Hook 7: before_retrieve_html
  • Purpose: Runs right before Crawl4AI initiates HTML retrieval.
  • Use Case:
    • Finalizing any page adjustments (e.g., setting timers, waiting for specific elements).
  • Example:
    async def wait_for_content_before_retrieve(page):
        await page.wait_for_selector('.main-content')
        print("Main content loaded, ready to retrieve HTML")
    
    crawler.crawler_strategy.set_hook('before_retrieve_html', wait_for_content_before_retrieve)
    
  • Explanation: This hook waits for the main content to load before retrieving the HTML, ensuring that all essential content is captured.

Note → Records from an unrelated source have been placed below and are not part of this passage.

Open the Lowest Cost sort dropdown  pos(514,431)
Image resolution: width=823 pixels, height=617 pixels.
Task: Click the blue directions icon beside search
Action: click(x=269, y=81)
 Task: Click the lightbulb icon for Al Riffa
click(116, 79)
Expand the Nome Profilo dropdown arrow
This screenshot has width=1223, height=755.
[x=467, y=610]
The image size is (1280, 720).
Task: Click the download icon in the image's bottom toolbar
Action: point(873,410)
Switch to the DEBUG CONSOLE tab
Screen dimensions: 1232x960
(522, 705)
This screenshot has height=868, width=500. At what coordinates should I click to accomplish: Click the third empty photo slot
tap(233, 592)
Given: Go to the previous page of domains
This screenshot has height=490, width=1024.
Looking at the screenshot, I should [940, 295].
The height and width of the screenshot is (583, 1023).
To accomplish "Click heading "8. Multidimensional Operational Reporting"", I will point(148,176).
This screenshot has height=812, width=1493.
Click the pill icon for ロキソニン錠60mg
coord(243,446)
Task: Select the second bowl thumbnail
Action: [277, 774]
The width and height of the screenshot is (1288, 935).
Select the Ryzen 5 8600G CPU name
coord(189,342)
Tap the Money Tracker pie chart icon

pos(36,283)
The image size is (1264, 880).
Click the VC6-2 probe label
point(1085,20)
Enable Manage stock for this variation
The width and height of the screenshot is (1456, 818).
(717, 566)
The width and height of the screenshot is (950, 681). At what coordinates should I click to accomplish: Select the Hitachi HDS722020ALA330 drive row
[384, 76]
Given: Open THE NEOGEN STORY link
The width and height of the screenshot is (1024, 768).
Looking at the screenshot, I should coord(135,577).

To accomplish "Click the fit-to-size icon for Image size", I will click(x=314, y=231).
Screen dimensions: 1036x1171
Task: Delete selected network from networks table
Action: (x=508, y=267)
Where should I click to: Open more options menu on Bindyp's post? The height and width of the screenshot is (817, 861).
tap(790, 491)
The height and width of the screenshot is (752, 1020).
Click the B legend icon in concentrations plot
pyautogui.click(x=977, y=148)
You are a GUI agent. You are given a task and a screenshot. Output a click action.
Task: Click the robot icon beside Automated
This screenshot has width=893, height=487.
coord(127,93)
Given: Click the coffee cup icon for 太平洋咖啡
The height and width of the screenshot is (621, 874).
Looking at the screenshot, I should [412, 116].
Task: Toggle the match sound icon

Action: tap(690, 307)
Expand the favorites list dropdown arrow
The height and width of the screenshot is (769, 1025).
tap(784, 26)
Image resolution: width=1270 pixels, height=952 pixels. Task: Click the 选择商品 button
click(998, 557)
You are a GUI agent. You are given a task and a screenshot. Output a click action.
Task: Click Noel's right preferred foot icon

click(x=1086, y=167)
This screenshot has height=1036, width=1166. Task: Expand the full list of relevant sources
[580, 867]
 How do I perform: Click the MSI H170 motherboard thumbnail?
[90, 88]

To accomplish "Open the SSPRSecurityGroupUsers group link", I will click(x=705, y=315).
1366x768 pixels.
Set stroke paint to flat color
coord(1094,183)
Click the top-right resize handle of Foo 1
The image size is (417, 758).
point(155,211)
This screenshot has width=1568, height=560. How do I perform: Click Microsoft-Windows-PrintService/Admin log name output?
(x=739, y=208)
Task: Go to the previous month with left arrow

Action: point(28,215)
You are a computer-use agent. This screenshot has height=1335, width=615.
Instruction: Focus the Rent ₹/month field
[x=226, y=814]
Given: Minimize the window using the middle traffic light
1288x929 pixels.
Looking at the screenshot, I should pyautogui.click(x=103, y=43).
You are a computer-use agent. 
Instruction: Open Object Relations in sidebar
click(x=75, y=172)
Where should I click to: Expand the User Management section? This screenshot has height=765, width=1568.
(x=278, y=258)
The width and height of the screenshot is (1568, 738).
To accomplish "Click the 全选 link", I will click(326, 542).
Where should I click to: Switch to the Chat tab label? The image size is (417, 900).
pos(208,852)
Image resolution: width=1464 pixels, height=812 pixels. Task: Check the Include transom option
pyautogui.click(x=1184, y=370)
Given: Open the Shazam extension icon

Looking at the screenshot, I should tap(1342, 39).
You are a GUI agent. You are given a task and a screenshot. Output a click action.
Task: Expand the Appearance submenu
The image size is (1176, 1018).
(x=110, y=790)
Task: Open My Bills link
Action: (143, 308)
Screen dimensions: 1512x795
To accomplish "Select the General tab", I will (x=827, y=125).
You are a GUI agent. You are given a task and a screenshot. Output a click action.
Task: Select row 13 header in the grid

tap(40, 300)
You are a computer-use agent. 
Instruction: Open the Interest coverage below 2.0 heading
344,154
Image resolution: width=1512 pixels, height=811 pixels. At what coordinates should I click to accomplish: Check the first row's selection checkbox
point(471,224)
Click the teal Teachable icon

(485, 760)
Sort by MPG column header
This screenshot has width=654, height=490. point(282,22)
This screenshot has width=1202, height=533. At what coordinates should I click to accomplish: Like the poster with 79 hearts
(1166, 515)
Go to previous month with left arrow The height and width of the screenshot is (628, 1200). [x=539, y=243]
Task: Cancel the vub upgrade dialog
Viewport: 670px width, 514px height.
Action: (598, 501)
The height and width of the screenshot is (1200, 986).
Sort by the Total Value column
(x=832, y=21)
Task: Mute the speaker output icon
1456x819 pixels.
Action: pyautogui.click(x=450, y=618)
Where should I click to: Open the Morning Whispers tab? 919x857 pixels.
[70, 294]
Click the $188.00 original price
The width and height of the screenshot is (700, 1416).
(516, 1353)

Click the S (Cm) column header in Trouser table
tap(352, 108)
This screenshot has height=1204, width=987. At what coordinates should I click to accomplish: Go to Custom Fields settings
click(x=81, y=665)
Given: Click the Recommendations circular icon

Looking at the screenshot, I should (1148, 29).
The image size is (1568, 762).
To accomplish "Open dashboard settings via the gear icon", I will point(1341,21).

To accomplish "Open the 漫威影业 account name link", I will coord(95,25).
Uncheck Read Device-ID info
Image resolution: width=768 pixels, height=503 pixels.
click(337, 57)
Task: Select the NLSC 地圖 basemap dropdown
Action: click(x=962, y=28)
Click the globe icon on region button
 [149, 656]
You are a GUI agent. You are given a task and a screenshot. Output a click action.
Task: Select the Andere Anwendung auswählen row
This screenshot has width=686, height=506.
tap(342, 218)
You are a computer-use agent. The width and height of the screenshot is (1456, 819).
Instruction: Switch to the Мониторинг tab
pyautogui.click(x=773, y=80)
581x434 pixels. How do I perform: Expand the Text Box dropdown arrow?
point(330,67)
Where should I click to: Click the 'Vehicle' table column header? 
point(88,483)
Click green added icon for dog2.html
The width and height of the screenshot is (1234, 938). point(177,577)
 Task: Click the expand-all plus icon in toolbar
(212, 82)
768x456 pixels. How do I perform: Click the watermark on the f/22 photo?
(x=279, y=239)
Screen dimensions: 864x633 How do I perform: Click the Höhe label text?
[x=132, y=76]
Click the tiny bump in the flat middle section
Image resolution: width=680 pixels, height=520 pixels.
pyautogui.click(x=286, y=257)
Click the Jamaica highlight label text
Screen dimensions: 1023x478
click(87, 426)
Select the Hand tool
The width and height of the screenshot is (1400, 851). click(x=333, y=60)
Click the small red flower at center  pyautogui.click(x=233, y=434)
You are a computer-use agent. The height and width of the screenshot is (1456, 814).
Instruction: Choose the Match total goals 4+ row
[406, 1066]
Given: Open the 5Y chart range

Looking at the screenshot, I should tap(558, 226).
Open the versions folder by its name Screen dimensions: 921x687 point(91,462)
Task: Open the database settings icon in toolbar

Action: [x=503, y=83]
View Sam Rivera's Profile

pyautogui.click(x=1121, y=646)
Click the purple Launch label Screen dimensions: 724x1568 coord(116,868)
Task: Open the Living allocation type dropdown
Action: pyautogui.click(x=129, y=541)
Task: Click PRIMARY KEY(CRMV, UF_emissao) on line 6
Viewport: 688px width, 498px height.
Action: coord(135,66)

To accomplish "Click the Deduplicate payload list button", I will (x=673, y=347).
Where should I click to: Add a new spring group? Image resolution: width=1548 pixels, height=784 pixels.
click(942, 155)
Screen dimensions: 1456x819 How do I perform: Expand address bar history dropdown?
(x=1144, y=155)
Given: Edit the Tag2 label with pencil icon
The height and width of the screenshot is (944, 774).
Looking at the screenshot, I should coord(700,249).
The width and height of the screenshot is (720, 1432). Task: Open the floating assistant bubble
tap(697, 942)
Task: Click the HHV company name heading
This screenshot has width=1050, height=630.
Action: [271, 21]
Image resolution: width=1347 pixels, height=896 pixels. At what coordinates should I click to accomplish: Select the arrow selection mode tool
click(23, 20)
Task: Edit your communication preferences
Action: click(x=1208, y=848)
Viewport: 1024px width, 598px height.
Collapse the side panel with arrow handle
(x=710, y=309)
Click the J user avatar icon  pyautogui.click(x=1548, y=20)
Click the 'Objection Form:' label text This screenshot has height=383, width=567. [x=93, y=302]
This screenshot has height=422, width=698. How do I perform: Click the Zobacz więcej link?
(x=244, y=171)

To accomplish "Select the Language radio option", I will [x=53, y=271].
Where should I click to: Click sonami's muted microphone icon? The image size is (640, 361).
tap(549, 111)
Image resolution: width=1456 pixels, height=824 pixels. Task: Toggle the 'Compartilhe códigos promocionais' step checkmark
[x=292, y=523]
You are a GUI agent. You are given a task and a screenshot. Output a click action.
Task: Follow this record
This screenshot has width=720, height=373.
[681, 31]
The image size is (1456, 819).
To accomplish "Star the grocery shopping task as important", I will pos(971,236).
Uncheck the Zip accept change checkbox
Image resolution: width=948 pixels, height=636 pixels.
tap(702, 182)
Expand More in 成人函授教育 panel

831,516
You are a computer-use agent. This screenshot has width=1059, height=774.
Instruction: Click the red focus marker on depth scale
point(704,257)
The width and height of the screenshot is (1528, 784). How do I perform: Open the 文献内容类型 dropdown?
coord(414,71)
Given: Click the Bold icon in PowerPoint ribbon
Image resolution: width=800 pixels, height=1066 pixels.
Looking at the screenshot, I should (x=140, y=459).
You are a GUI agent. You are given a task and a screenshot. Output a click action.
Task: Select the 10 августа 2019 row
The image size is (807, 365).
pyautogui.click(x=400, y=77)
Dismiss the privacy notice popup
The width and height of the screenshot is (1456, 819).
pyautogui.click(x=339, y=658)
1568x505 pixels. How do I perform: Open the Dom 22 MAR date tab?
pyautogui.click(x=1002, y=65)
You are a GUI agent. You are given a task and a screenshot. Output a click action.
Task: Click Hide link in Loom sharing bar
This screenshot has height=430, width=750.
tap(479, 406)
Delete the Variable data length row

4. Setting Hooks in Crawl4AI

  • How to Set Hooks:
    • Use set_hook to define a custom function for each hook.
    • Each hook function can be asynchronous (useful for actions like waiting or retrieving async data).
  • Example Setup:
    crawler.crawler_strategy.set_hook('on_browser_created', log_browser_creation)
    crawler.crawler_strategy.set_hook('before_goto', modify_headers_before_goto)
    crawler.crawler_strategy.set_hook('after_goto', post_navigation_scroll)
    

5. Complete Example: Using Hooks for a Customized Crawl Workflow

  • Goal: Log each key step, set custom headers before navigation, and clean up the page before retrieving HTML.
  • Example Code:
    async def custom_crawl():
        async with AsyncWebCrawler() as crawler:
            # Set hooks for custom workflow
            crawler.crawler_strategy.set_hook('on_browser_created', log_browser_creation)
            crawler.crawler_strategy.set_hook('before_goto', modify_headers_before_goto)
            crawler.crawler_strategy.set_hook('after_goto', post_navigation_scroll)
            crawler.crawler_strategy.set_hook('before_return_html', remove_advertisements)
    
            # Perform the crawl
            url = "https://example.com"
            result = await crawler.arun(url=url)
            print(result.html)  # Display or process HTML
    

6. Benefits of Using Hooks in Custom Crawling Workflows

  • Enhanced Control: Hooks offer precise control over each stage, allowing adjustments based on content and structure.
  • Efficient Modifications: Avoid reloading or restarting the session; hooks can alter actions dynamically.
  • Context-Sensitive Actions: Hooks enable custom logic tailored to specific pages or sections, maximizing extraction quality.

7. Wrap Up & Next Steps

  • Recap how hooks empower customized workflows in Crawl4AI, enabling flexibility at every stage.
  • Tease the next video: Automating Post-Processing with Crawl4AI, covering automated steps after data extraction.

This outline provides a thorough understanding of hooks, their practical applications, and examples for customizing the crawling workflow in Crawl4AI.